## Directions
Reproduce the following records without any changes, from the line with "Click the artical" up to and including the line with "Action: click(x=824, y=118)".
start
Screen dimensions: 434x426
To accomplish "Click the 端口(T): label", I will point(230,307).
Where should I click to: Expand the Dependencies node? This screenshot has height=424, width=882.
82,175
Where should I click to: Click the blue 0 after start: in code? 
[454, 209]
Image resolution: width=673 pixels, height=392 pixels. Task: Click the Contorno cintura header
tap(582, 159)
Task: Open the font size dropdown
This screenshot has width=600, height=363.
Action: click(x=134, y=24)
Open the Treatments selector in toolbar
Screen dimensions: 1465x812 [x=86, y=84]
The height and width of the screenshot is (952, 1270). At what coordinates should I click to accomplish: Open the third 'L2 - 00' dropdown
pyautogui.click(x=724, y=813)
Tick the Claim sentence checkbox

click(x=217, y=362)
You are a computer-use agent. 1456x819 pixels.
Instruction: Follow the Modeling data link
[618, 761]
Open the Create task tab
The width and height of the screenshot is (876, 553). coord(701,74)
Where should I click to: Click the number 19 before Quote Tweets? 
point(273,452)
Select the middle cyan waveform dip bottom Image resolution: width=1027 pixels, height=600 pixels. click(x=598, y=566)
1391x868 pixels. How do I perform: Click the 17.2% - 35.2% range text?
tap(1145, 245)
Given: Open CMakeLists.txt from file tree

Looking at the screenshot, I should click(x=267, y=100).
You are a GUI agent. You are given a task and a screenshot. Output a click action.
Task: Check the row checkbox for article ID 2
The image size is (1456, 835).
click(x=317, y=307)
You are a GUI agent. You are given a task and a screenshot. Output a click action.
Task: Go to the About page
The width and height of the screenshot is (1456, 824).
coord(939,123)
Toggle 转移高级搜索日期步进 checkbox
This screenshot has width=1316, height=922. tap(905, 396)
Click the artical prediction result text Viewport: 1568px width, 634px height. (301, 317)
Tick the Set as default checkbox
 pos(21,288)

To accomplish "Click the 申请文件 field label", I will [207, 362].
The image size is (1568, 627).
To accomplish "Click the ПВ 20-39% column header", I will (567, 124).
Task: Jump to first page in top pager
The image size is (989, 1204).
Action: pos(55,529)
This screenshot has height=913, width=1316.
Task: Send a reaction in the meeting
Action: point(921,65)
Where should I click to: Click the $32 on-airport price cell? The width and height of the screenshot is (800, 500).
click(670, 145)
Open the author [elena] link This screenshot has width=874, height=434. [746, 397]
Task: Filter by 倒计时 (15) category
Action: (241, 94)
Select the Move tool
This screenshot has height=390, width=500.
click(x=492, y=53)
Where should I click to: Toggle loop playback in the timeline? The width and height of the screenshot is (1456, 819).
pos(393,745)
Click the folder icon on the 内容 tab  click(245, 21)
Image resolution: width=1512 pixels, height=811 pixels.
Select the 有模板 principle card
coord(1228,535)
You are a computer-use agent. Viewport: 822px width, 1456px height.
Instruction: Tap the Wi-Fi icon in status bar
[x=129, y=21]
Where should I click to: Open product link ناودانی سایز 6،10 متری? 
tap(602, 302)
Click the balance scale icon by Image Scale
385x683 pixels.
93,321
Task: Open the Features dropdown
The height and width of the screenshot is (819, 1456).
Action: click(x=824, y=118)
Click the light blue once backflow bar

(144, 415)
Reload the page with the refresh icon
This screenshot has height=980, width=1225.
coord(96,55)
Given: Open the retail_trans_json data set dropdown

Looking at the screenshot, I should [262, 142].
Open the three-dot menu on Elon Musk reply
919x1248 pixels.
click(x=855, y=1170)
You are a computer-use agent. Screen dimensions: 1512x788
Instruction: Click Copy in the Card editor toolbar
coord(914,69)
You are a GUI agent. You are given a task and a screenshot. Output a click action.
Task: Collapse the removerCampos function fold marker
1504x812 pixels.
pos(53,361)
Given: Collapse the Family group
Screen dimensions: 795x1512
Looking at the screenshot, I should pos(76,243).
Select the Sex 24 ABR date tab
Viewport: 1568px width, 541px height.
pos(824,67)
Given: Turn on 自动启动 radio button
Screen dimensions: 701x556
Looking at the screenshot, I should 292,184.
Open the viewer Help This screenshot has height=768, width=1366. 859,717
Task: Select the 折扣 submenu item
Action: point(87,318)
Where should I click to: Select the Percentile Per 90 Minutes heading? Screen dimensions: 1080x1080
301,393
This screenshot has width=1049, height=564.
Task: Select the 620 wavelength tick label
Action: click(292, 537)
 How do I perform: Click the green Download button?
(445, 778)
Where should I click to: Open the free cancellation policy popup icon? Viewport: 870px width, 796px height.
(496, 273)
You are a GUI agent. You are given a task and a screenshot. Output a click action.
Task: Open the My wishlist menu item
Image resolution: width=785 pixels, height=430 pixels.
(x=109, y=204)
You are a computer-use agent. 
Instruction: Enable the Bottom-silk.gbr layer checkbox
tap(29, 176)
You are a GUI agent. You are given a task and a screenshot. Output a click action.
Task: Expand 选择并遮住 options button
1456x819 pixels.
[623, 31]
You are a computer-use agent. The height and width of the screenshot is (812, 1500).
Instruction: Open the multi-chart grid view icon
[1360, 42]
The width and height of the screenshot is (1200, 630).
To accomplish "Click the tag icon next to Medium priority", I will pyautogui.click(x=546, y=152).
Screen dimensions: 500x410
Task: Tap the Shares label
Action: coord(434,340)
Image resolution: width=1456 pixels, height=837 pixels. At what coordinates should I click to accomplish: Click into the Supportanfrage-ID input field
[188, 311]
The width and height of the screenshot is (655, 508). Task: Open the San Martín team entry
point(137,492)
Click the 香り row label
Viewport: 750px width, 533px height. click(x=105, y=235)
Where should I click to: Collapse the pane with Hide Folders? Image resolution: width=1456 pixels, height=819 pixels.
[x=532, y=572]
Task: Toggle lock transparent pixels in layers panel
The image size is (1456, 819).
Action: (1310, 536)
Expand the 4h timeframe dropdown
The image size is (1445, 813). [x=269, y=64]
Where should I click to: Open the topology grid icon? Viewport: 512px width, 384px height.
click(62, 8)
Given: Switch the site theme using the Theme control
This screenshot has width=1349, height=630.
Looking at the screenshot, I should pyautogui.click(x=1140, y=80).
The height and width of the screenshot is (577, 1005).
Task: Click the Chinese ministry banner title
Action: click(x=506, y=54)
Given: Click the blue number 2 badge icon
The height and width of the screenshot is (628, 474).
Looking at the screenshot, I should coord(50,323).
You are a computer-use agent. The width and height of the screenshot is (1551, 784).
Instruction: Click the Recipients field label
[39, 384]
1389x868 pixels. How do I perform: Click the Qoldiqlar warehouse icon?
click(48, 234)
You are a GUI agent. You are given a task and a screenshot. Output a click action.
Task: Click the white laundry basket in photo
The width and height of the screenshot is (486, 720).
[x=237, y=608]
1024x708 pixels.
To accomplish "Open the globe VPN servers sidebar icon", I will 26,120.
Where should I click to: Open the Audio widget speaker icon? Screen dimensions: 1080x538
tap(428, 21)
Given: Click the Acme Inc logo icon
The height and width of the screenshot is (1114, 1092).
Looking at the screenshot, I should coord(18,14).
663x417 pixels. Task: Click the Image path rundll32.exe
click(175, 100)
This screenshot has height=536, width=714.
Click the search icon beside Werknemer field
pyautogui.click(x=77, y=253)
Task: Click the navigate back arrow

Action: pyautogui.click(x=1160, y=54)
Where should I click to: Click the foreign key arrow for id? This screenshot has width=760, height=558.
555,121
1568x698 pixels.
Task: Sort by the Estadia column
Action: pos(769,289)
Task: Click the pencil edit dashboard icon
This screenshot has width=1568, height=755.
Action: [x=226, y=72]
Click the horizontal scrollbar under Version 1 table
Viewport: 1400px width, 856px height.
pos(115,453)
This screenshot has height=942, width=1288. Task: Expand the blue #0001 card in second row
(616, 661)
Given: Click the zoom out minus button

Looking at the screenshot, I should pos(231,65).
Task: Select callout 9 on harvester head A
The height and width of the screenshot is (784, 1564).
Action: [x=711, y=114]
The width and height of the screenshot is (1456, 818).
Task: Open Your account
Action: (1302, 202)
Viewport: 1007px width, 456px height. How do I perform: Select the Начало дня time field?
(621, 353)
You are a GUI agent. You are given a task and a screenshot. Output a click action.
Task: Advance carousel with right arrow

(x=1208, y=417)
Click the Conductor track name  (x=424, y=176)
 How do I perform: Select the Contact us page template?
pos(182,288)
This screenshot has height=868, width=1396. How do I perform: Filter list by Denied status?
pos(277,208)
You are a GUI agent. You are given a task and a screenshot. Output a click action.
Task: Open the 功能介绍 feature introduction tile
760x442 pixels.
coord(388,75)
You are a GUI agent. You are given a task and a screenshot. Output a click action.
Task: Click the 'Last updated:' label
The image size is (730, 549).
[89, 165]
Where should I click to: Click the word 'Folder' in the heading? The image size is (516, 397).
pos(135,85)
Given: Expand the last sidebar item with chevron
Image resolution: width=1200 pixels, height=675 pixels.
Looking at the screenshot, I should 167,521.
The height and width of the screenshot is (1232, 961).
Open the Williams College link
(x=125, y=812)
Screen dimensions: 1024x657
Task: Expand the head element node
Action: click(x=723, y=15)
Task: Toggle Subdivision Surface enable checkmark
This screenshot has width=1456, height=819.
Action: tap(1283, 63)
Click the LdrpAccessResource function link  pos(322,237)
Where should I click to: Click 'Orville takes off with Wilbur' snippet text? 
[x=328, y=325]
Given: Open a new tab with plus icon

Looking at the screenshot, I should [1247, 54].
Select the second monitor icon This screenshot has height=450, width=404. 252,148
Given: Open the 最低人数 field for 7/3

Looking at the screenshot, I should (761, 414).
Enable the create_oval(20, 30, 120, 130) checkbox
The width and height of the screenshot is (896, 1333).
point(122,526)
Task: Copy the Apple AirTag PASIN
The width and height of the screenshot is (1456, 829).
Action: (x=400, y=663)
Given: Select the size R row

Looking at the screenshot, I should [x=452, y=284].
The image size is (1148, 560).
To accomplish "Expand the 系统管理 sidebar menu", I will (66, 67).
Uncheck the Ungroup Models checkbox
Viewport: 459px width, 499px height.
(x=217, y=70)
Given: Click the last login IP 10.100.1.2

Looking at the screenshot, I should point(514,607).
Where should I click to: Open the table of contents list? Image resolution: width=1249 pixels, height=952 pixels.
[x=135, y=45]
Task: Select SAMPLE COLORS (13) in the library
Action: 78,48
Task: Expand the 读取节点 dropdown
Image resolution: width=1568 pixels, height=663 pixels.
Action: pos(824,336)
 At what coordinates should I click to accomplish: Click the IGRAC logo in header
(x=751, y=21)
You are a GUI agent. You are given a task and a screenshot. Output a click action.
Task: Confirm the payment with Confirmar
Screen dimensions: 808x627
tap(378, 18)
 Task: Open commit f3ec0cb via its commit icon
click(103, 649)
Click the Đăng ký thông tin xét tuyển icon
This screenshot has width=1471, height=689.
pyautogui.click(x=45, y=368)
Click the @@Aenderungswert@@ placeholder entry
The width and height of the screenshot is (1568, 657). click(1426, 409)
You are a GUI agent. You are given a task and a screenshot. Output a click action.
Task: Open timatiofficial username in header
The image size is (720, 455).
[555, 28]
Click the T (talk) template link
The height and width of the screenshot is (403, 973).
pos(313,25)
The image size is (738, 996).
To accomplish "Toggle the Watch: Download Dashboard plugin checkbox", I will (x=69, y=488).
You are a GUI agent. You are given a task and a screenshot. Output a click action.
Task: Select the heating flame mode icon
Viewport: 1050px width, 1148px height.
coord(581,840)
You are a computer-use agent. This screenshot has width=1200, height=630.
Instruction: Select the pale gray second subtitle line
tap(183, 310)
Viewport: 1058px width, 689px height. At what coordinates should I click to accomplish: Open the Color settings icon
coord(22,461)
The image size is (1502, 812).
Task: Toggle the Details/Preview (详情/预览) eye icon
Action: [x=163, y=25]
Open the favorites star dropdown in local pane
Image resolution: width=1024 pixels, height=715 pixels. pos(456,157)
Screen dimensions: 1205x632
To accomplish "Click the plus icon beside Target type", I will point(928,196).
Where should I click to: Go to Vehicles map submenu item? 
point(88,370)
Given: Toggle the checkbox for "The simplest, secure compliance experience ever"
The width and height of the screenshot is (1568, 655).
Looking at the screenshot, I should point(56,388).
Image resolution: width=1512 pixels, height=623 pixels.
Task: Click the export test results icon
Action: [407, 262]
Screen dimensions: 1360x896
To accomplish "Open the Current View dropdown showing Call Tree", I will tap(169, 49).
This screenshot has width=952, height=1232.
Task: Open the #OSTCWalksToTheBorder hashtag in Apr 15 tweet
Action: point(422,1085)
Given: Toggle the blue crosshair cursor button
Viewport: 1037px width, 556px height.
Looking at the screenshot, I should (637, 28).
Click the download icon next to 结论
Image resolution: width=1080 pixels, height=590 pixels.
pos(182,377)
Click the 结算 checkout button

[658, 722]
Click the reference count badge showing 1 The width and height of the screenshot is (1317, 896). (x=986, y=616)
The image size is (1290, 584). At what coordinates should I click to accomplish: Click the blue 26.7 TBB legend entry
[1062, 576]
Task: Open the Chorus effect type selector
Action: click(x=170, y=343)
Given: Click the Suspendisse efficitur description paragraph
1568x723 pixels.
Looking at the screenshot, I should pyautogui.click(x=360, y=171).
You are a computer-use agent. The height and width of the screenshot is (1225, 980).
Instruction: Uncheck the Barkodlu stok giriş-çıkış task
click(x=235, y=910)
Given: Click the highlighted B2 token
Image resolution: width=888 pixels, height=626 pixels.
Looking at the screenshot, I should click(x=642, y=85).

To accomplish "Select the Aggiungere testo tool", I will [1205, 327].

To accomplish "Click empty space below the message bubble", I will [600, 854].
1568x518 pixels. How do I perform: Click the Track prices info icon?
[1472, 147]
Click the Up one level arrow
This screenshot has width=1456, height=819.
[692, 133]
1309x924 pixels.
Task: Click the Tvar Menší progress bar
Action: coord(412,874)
end
## Final answer
Click the artical prediction result text Viewport: 1568px width, 634px height. (301, 317)
Tick the Set as default checkbox
 pos(21,288)

To accomplish "Click the 申请文件 field label", I will [207, 362].
The image size is (1568, 627).
To accomplish "Click the ПВ 20-39% column header", I will (567, 124).
Task: Jump to first page in top pager
The image size is (989, 1204).
Action: pos(55,529)
This screenshot has height=913, width=1316.
Task: Send a reaction in the meeting
Action: point(921,65)
Where should I click to: Click the $32 on-airport price cell? The width and height of the screenshot is (800, 500).
click(670, 145)
Open the author [elena] link This screenshot has width=874, height=434. [746, 397]
Task: Filter by 倒计时 (15) category
Action: (241, 94)
Select the Move tool
This screenshot has height=390, width=500.
click(x=492, y=53)
Where should I click to: Toggle loop playback in the timeline? The width and height of the screenshot is (1456, 819).
pos(393,745)
Click the folder icon on the 内容 tab  click(245, 21)
Image resolution: width=1512 pixels, height=811 pixels.
Select the 有模板 principle card
coord(1228,535)
You are a computer-use agent. Viewport: 822px width, 1456px height.
Instruction: Tap the Wi-Fi icon in status bar
[x=129, y=21]
Where should I click to: Open product link ناودانی سایز 6،10 متری? 
tap(602, 302)
Click the balance scale icon by Image Scale
385x683 pixels.
93,321
Task: Open the Features dropdown
The height and width of the screenshot is (819, 1456).
Action: click(x=824, y=118)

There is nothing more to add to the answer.